**Task directions:**
Beginning with the line where "Task: Click the" appears, restate each line word for word until the data ends. Pictures do not go in.

**Given information:**
------------------------------------------------------------

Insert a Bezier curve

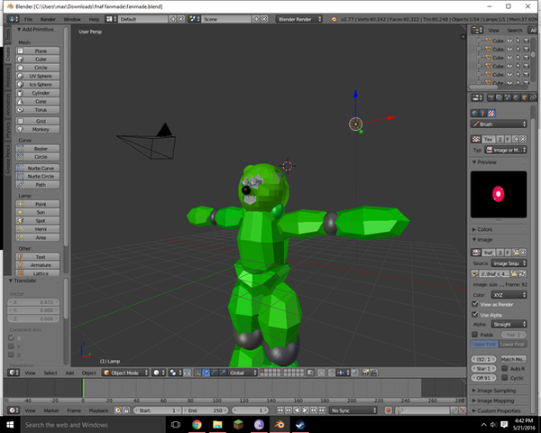[x=41, y=149]
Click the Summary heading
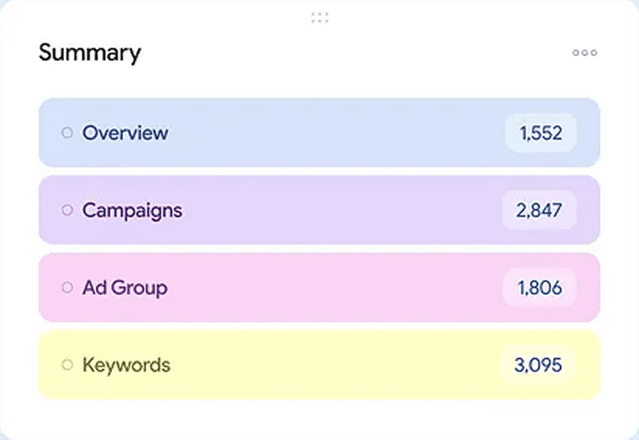Screen dimensions: 639x440 (x=90, y=52)
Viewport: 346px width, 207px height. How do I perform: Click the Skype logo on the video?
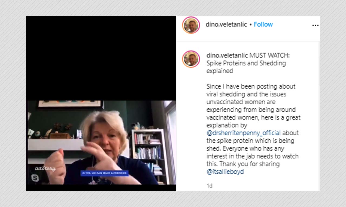[35, 178]
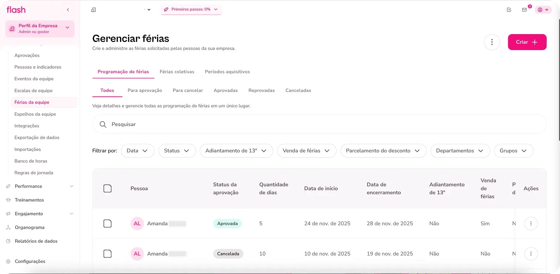The image size is (560, 274).
Task: Open the Status filter dropdown
Action: tap(177, 151)
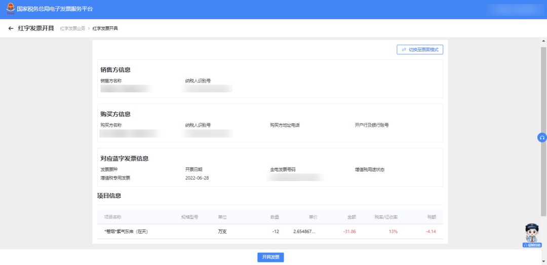
Task: Select the *卷烟*紫气东来 item row
Action: coord(126,232)
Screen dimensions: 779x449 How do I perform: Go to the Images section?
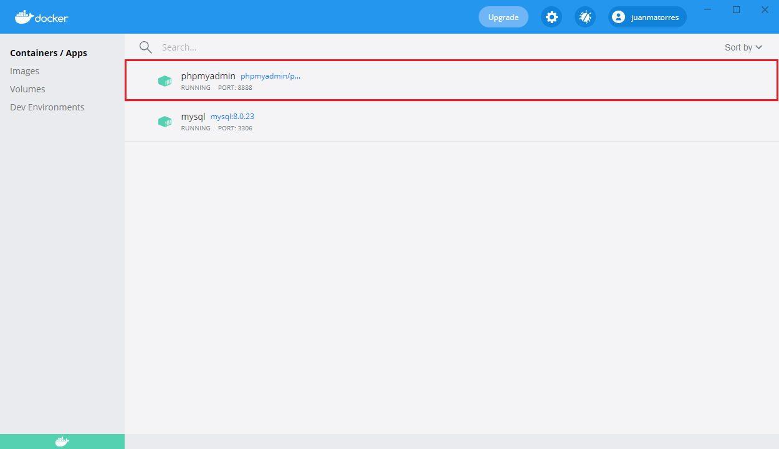(x=25, y=71)
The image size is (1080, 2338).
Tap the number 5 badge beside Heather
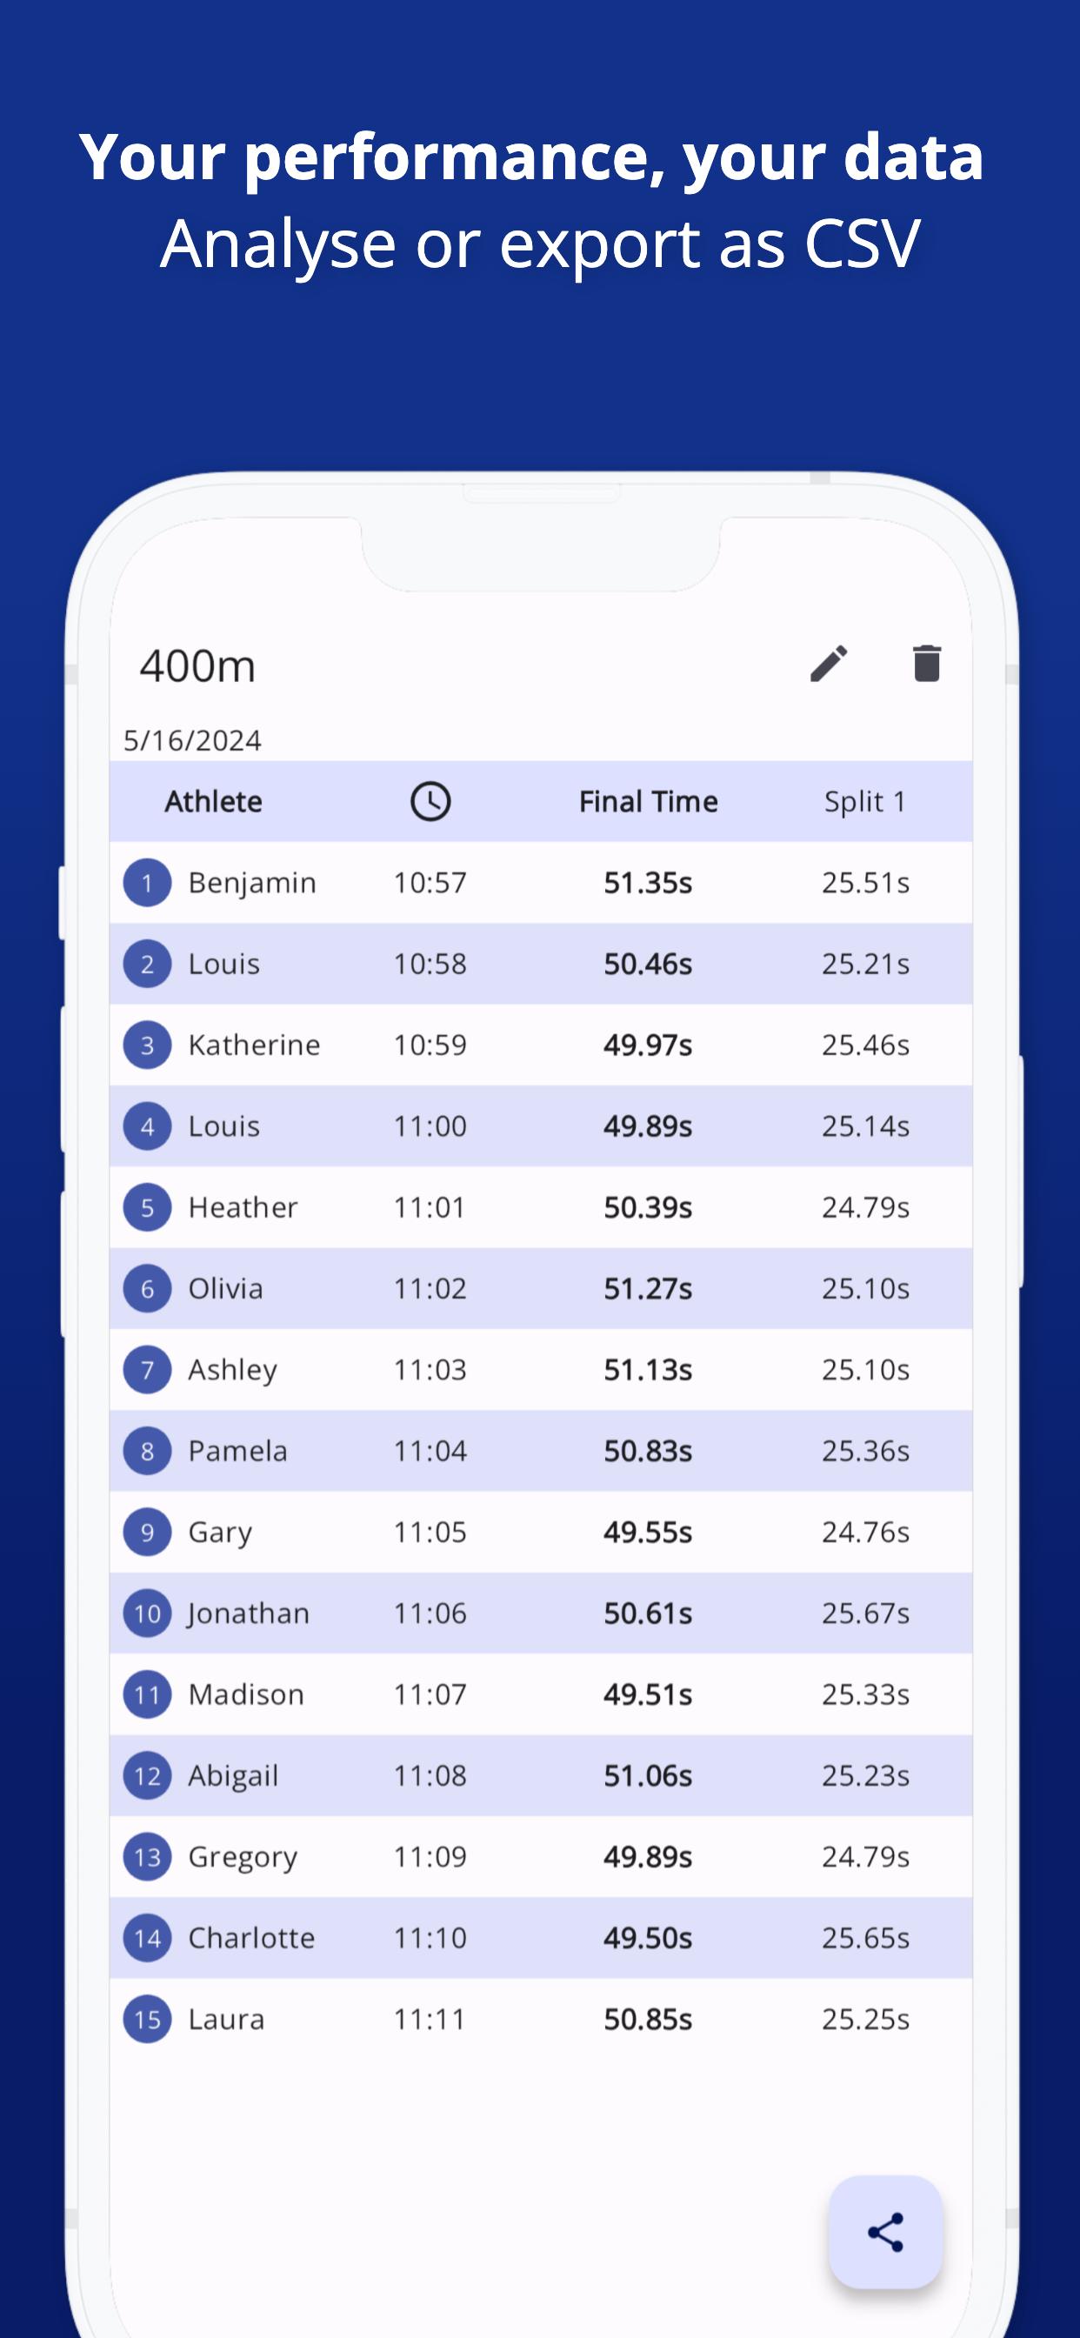pos(147,1207)
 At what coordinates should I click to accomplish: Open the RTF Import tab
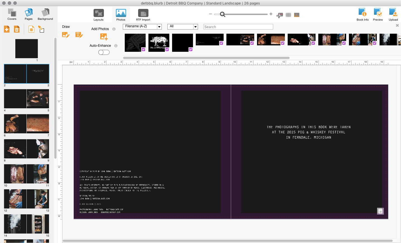[x=143, y=15]
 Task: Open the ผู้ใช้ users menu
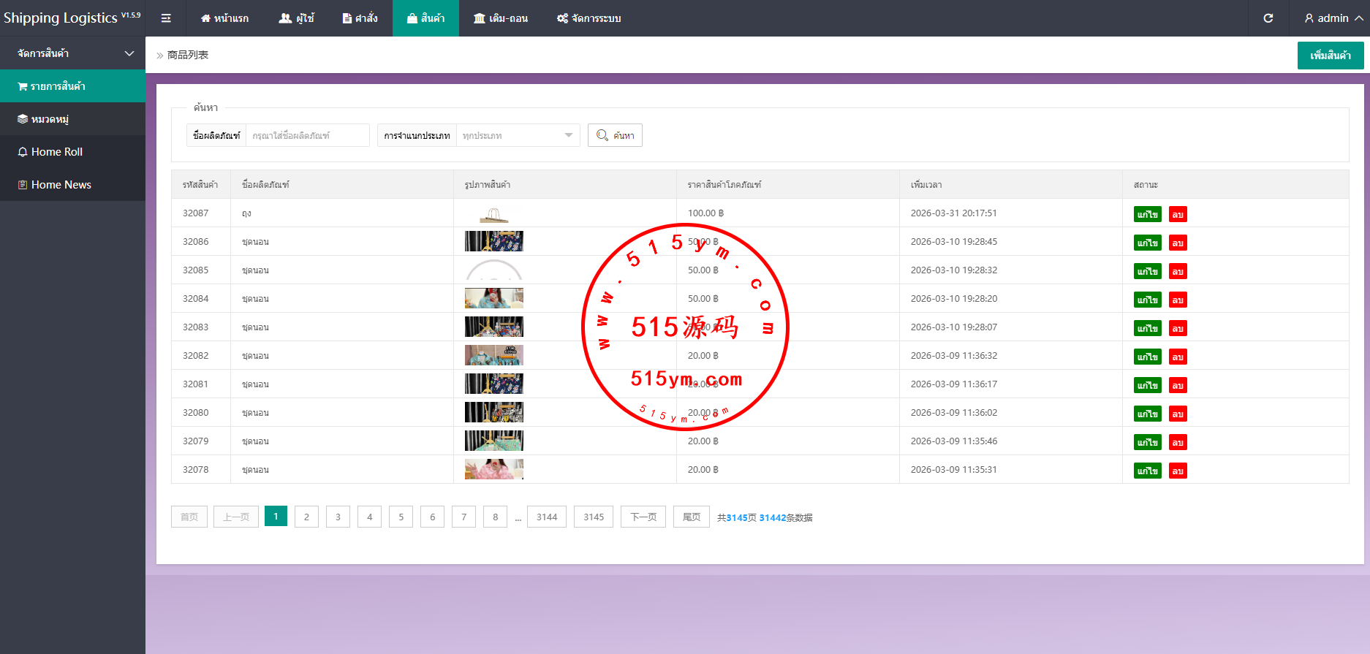[296, 18]
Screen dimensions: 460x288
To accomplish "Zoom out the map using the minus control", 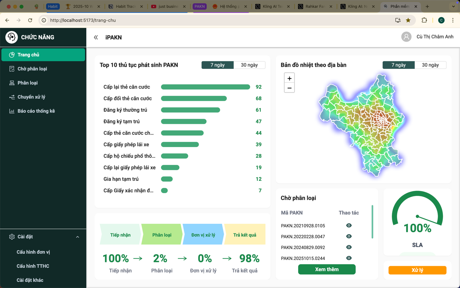I will coord(289,87).
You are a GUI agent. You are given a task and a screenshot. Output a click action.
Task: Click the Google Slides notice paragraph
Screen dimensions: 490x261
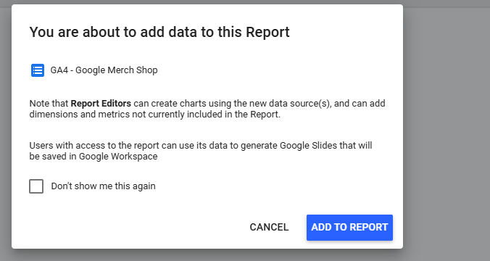click(x=201, y=151)
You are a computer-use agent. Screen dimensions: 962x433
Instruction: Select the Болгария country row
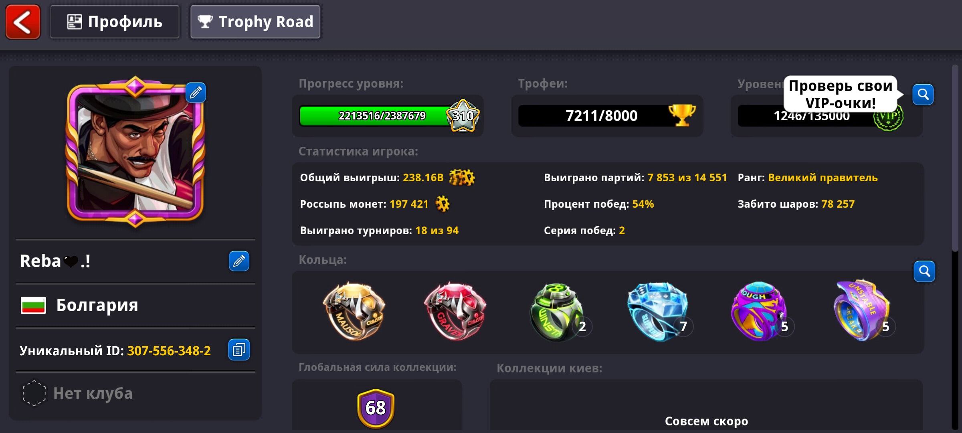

------------------------------------------------------------

**Solution:**
Task: Click the Google Slides notice paragraph
Screen dimensions: 490x261
click(x=201, y=151)
You are a computer-use agent. Screen dimensions: 962x433
Instruction: Select the Болгария country row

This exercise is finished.